В тот вечер договорились собраться у Долгова часов в одиннадцать вечера, но, еще не дойдя и до дома, компания увидела их: напряженно оглядываясь, стараясь не заходить в свет фонарей, они торопливо шли. Увидев своих, кивнули в темноту какого-то двора и скрылись в нем. Рубашка и брюки Сингапура были испачканы кровью. «Чего это вы?» – был первый вопрос. «Ничего, за веру пострадали. Пошли отсюда», – добавил Долгов, по дороге наперебой с Сингапуром, рассказывая все случившееся; к слову, в этот раз Сингапур не был словоохотлив, его больше интересовала запачканные брюки и рубашка.
***
Началось все обычно. Парни купили вина и зашли во двор, когда их остановила девушка.
– Здравствуй, Данил, – стараясь быть улыбчивой, заговорила она, кротко покосившись на Сингапура, уже, к слову, поддавшего и, слишком откровенно разглядывавшего ее, буквально, с головы до ног. Впрочем, в определенном смысле, разглядывать там было и нечего: одета простенько, да и лицо ее, бледное, все было покрыто красными воспаленными прыщиками, но Сингапур, как нарочно, именно лицо и разглядывал всего пристальней.
– Данил, ваш друг на меня так смотрит. – Смутившись, покраснев, от чего лицо ее стало совсем бугристым, заметила девушка, все еще стараясь быть улыбчивой.
– Ничего, он на всех так смотрит, – извинившись, ответил Данил: – Вы, Лиза, нас простите, мы спешим…
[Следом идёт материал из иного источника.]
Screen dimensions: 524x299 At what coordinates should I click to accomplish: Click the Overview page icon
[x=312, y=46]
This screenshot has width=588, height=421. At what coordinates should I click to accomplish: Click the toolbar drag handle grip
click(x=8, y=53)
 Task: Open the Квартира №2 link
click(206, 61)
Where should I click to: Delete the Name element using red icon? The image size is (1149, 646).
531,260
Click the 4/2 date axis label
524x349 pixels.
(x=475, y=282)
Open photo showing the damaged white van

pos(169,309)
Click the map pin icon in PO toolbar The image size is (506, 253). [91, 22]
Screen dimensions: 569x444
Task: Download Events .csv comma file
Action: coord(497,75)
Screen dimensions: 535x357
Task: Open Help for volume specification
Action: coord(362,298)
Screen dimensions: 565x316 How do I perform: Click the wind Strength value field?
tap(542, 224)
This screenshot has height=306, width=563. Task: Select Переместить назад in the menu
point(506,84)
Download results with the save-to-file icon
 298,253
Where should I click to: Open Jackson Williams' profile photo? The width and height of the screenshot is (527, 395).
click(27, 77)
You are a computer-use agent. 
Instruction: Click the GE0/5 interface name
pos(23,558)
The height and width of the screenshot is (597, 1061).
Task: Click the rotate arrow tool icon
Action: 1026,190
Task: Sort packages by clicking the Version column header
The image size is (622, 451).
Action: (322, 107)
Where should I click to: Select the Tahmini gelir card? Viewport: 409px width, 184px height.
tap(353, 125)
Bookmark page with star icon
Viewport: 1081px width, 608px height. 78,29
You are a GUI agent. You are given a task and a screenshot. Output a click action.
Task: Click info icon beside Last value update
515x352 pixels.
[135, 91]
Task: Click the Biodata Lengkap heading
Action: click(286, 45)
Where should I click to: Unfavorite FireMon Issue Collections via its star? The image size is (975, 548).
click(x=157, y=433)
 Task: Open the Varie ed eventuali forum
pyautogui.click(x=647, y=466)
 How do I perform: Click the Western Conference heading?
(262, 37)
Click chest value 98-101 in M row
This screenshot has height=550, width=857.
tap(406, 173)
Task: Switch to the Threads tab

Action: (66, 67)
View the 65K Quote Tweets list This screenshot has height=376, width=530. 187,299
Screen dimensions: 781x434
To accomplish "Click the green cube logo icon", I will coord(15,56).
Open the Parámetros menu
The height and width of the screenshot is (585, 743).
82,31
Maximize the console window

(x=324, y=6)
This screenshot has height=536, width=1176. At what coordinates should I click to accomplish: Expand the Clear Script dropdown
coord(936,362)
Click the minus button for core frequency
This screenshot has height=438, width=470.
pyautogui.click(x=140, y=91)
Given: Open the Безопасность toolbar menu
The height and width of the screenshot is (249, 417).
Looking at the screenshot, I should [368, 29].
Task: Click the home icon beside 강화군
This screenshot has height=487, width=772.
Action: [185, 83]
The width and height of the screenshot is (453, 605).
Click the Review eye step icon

– Вовсе нет! – воскликнул Сингапур. – Кстати, меня зовут Сингапур. Вы Даню не слушайте, для такой барышни, лично у меня, всегда найдется минутка.
Данил странно покосился на него.
– Да? – оживилась девушка, – Как это приятно; тогда я хотела бы пригласить вас… Сингапур, это ваша фамилия?
– Вроде того.
– Интересная фамилия… Я бы хотела пригласить вас на лекцию…
– Как это интересно! – был ответ. – Ну и что это у вас там за лекция такая?
– Мы рассказываем о нравственности, о семье, о Боге…
– Так вы сектанты?! – веселый восклик. – Замечательно, – еще веселея.
Данил напряженно усмехнувшись, молча наблюдал.
– Ну и кому же поклоняется такая милая и, судя по вашей внешности, наверняка, не побоюсь этого слова, нравственная барышня? – Сингапур сказал все это мягко, даже ласково, как говорят ребёночку.